- **Task statement**
Turn the lines of the entries, from the line containing "This screenshot has height=800, width=360." up to and including the last line of the entries, into a JSON list of strings with one string per line and no blank lines. Keep the pictures out of the list.

'''

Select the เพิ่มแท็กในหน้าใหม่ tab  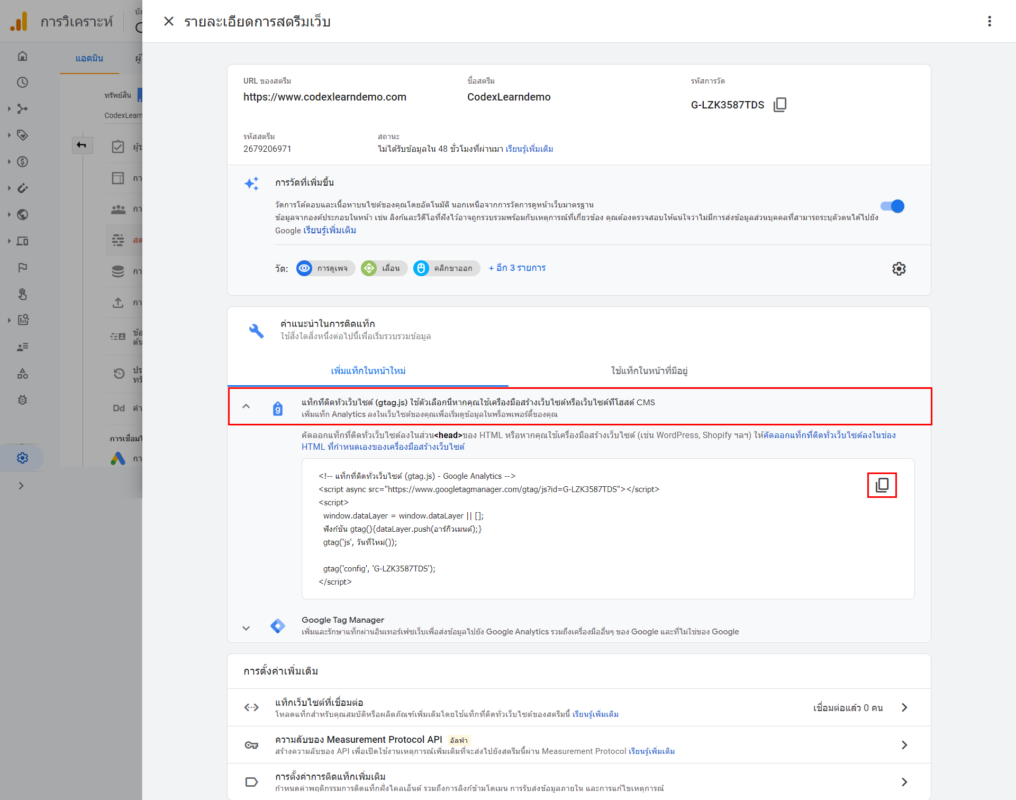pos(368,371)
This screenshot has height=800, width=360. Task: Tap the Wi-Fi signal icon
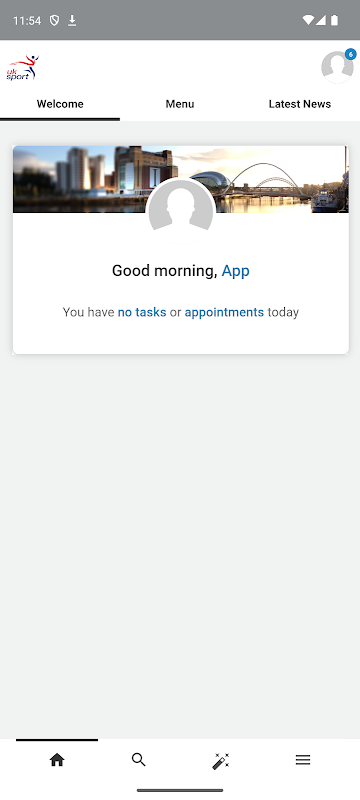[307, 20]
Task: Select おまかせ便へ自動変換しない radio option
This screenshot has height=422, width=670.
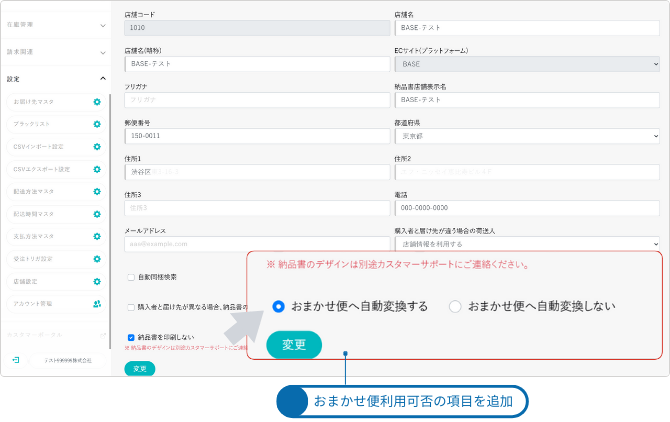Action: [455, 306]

'''

- **Finished answer**
[
  "This screenshot has height=800, width=360. Task: Tap the Wi-Fi signal icon",
  "[307, 20]",
  "Task: Select おまかせ便へ自動変換しない radio option",
  "This screenshot has height=422, width=670.",
  "Action: [455, 306]"
]